I haven’t used it in a few years but certainly was the standard back then

tomatovole 911 days ago

Do you have evaluations for how well the trained agents do (e.g. for chess, go, etc)?

Reubend 911 days ago

If this is a faithful reimplementation of the AlphaZero algorithm (and I haven't looked through the code to confirm whether or not it is) then you'd expect equal performance to the published results after enough iterations of training. But the author probably doesn't have the resources to train agents on the same scale as Google did, and so performance in your own usage would largely come down to how long you can afford to train fr.

viraptor 911 days ago

I think this glances over don't details here:

> get_legal_actions(): returns a list of legal actions

What's the expectation around your actions? It's not just 0..n for current actions with any arbitrary ordering, right? There needs to be some consistency between steps for training.

s-casci 911 days ago

The policy function outputs the probability of taking every possible (legal or illegal) action. Once you have a way of indexing those actions, both the policy and the game need to refer to the same thing when indexing the same number

Y_Y 911 days ago

Maybe I'll finally be able to train a worthy opponent for Carcassonne!

s-casci 911 days ago

If you do that, please submit a PR!

ilc 911 days ago

How would this handle games with random or incomplete information? Such as UNO, craps, etc. (I'd love to see what this thing does with a known losing game, just as a validation.)

gwern 911 days ago

The standard AlphaZero doesn't handle that.
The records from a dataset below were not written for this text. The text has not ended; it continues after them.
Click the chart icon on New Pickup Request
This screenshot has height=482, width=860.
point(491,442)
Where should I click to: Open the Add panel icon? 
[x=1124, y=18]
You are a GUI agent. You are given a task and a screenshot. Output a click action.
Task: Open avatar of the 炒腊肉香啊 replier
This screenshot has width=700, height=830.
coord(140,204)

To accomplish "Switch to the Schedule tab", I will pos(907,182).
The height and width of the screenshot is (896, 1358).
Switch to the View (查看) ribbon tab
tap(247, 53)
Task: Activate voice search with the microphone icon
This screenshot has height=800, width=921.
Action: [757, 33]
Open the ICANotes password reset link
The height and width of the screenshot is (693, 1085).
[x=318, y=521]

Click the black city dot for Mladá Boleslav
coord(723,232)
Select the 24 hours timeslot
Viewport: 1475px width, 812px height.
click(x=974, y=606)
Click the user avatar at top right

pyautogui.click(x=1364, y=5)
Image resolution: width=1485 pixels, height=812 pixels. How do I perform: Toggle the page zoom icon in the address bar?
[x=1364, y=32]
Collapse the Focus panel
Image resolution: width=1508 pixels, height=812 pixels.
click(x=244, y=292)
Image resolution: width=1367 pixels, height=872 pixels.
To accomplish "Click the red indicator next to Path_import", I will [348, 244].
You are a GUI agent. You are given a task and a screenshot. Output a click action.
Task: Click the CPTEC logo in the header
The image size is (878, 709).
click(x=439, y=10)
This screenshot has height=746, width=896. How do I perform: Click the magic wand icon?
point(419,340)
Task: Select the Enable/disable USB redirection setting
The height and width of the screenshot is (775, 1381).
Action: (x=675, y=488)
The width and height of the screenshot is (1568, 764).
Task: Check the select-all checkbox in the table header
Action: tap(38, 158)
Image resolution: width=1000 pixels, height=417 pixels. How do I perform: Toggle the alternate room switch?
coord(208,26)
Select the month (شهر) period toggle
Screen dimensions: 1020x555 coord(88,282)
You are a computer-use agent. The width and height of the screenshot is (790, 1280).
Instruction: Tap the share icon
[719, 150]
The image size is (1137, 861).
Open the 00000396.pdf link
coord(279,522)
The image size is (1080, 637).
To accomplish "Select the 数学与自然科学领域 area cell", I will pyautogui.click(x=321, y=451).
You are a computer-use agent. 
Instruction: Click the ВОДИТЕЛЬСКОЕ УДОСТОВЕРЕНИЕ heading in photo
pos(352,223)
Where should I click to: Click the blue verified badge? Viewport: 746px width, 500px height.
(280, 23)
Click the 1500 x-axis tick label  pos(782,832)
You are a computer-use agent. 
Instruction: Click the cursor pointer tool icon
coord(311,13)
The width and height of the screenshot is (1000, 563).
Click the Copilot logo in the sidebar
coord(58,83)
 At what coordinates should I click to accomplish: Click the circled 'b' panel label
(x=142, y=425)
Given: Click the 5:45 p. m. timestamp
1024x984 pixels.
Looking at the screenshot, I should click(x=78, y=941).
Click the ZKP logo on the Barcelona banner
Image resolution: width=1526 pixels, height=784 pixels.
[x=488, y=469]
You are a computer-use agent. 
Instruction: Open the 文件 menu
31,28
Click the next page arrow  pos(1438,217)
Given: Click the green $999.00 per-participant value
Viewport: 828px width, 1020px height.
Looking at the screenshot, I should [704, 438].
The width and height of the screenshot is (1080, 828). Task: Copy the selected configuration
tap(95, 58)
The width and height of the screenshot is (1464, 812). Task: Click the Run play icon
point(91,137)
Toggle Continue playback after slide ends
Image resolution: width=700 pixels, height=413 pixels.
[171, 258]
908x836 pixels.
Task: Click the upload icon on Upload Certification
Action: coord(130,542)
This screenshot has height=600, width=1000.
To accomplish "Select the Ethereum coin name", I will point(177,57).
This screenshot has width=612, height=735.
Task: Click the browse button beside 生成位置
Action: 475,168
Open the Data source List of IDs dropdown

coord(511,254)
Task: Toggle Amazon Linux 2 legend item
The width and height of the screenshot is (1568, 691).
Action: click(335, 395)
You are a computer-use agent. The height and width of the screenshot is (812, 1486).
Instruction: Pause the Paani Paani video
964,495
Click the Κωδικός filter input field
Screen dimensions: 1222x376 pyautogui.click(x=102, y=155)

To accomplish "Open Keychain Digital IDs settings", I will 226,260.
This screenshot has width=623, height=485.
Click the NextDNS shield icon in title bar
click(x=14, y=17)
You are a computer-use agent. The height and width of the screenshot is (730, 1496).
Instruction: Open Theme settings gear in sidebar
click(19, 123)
For that you'd need to graduate to more complex variants like the aforementioned ReBeL, AlphaZe* https://www.ncbi.nlm.nih.gov/pmc/articles/PMC10213697/ or BetaZero https://arxiv.org/abs/2306.00249 or ExIt-OOS https://arxiv.org/abs/1808.10120 or Player of Games https://arxiv.org/abs/2112.03178#deepmind .

(You could also move straight to MuZero variations: https://arxiv.org/abs/2106.04615#deepmind https://openreview.net/forum?id=X6D9bAHhBQ1#deepmind https://openreview.net/forum?id=QnzSSoqmAvB )

s-casci 911 days ago

AlphaZero has been made for perfect information games. That said, the Monte Carlo Tree Search in the library can be run with any agent that implements a value and policy function. So, while the AlphaZeroAgent in agents.py wouldn't fit the problem you are describing, implementing something like Meta's ReBeL (https://ai.meta.com/blog/rebel-a-general-game-playing-ai-bot...) shouldn't be an impossible task. The Monte Carlo Tree Search algorithm in mcts.py has been written to be modular from the start exactly to do something like this!